"And now, my friends, it is time to begin our service. Will you take your places?" and turning to me he said, "Young man, I think ye'd better come and sit near the pulpit, where I can see that ye behave yersel'!"

In silence, and with a demure sobriety as though they were crossing the threshold of a holy place, they stepped across the dip in the amphitheatre and seated themselves upon the stones laid ready for them. I walked behind the minister towards his pulpit. A couple of paces from it he stopped and raised his right hand high above his head. On the top of the hill that faced us I saw one of the sentinels spring erect and hold his hand aloft, and turning, we saw that the sentinel on the other hill top had made a like signal. It was a sign that all was well, and that the service might safely begin.

The minister mounted his pulpit and I sat down a little below it. In a voice which rang melodiously through the silence he said: "Let us worship God by singing to His praise the 121st psalm." He read the psalm from beginning to end and then the congregation, still sitting, took up the refrain and sang slowly the confident words. It was a psalm which to these hill-folk must have been charged with many memories.
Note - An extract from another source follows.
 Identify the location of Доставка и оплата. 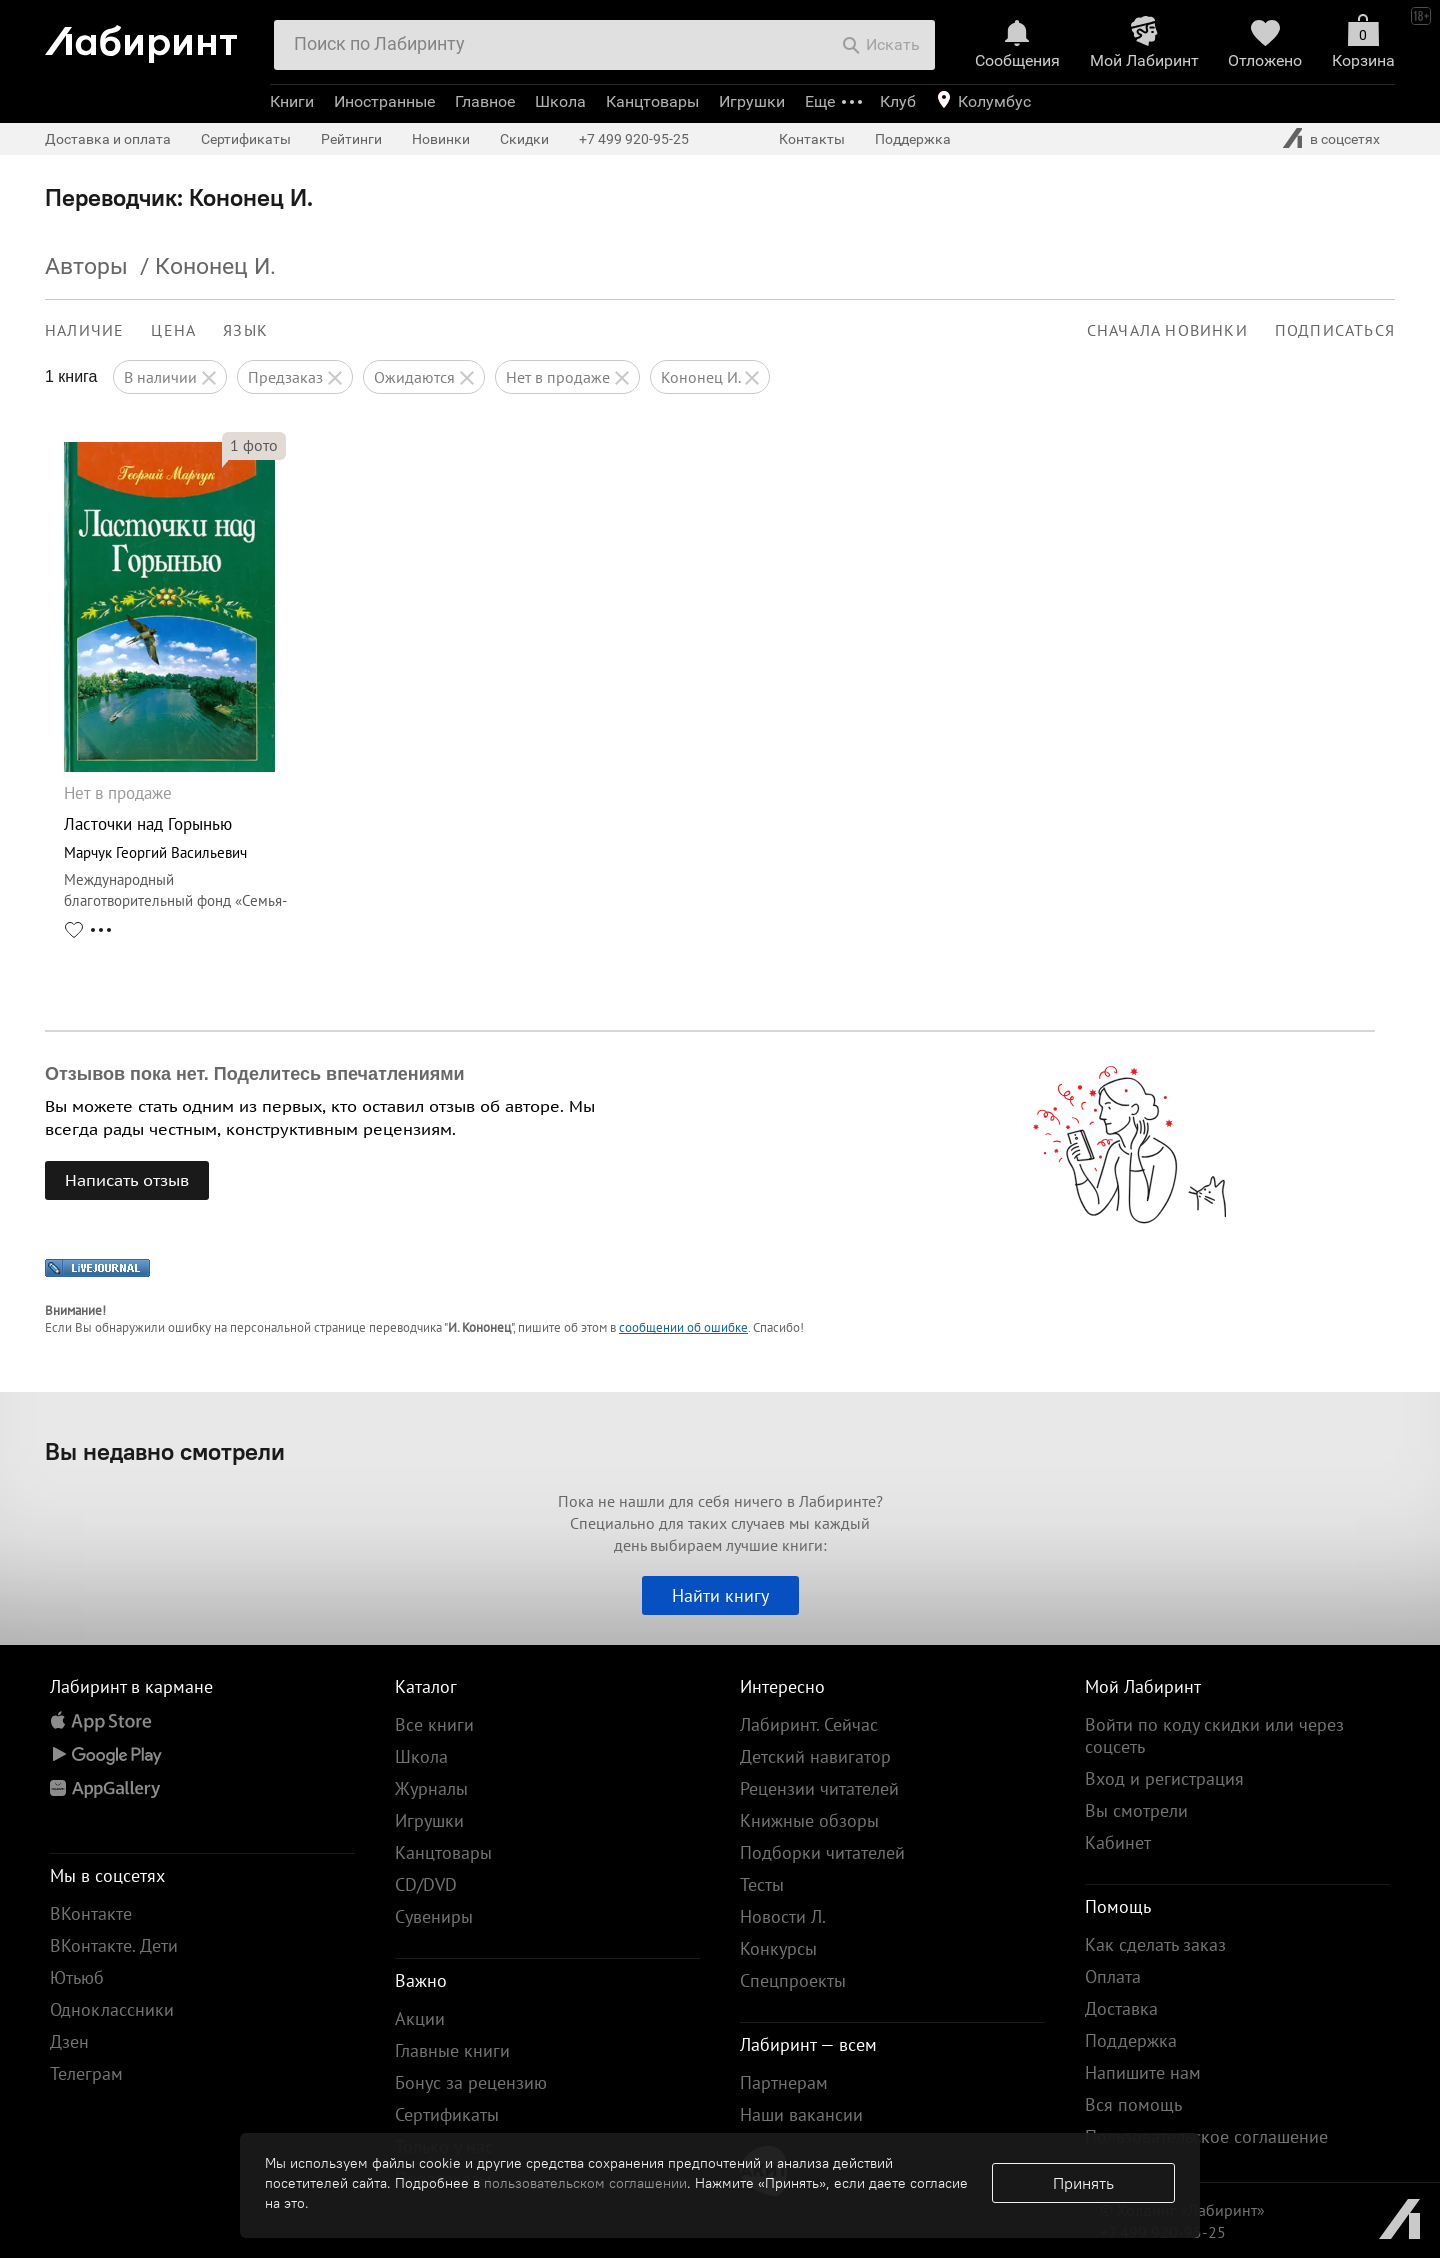
(108, 139).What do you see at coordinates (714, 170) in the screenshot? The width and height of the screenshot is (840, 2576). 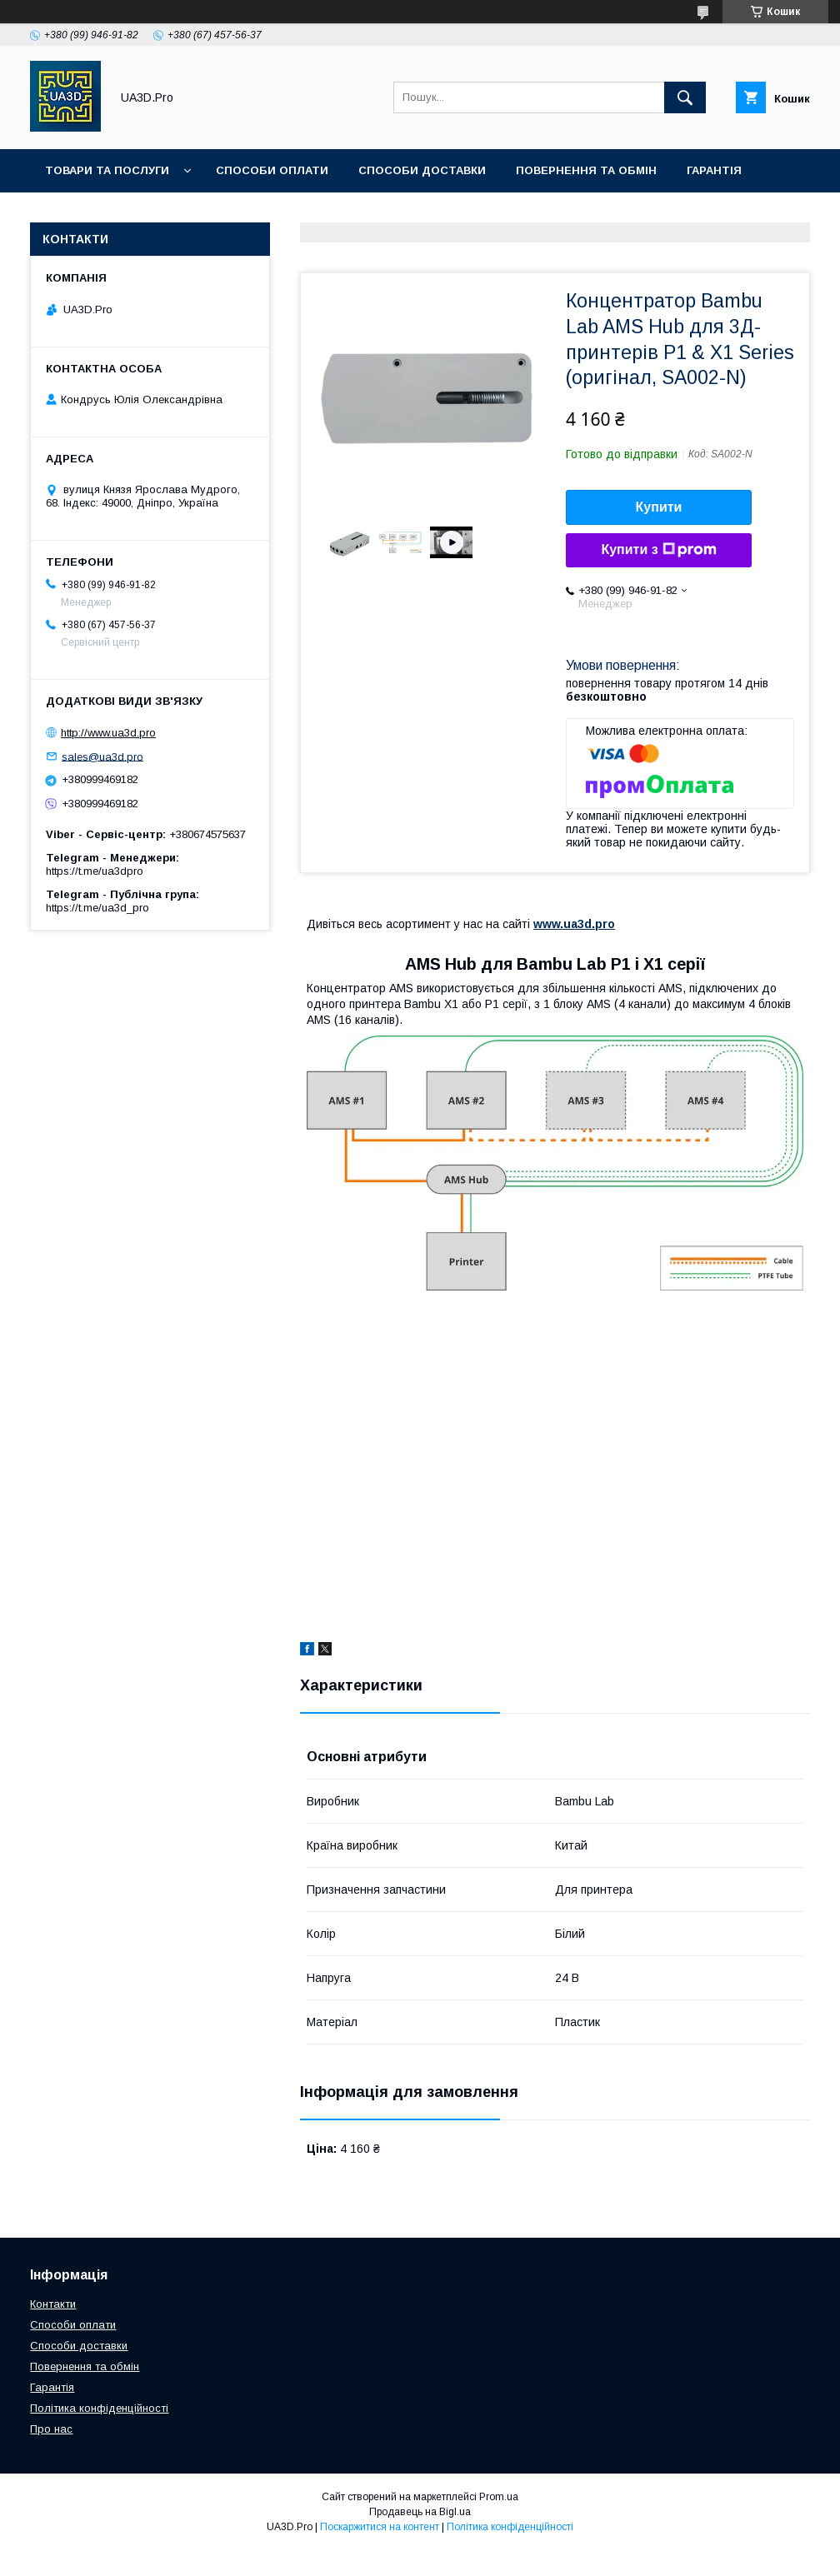 I see `Гарантія` at bounding box center [714, 170].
There was more of earnestness than of melody in the singing, but suddenly I was aware of one voice that sounded clear and bell-like among the jumble of raucous notes. My ears guided my eyes and I was able to pick the singer out.

CHAPTER XI

FLOWER O' THE HEATHER

She was a girl of some twenty years who sat on the slope opposite to me. Her features were regular and fine and in strange contrast to the rugged countenances that surrounded her. From underneath the kerchief that snooded her hair a wanton lock of gold strayed over the whiteness of her high forehead. I caught a glimpse of two pink ears set like wild roses among the locks that clustered round them. She sat demurely, unaware of my rapt scrutiny. Her lips were red as ripe cherries, and as she sang I saw behind them the glint of white and regular teeth. Her eyes I could not catch; they were lifted to the distant sky over the hill-tops; her soul was in her singing. One hand rested in her lap, the other hung down by her side, and almost touched the grass beside her rough seat. The open book upon her knees was open for form's sake only. She was singing from her heart and she knew the words without appeal to the printed page. I took my eyes from her with difficulty and let them wander over the little congregation of which she was a part, but I found no face there which could hold them, and quickly they turned again to look upon this winsome maid.

She had lowered her eyes now, and as I glanced across at her I met their level gaze. There was a glint of light in them such as I have seen upon a moorland tarn when the sunbeams frolic there, and as I looked at her I was aware that something within me was beating against my ribs like a wild caged bird.

When the psalm was ended the minister behind me said solemnly, "Let us pray," and over against me I saw the heads of the congregation bend reverently. Some sat with clasped hands, others buried their faces in the hollow of their palms. My devotions were divided, and before the preacher had completed his sentences of invocation I found myself peeping through my separated fingers at the girl. Her eyes were closed, her dainty hands were clasped delicately. I had never, till that moment, known that the human hand may become as subtle an instrument for expressing the feelings as the human eye. In her clasped hands I saw the rapture of a splendid faith: I saw devotion that would not shrink from death; I saw love and sacrifice.

The preacher prayed on, embracing in his petitions the furthest corners of the universe. His words fell on my ears, but I did not hear them, for at that moment my whole world centred in this alluring daughter of the Covenant.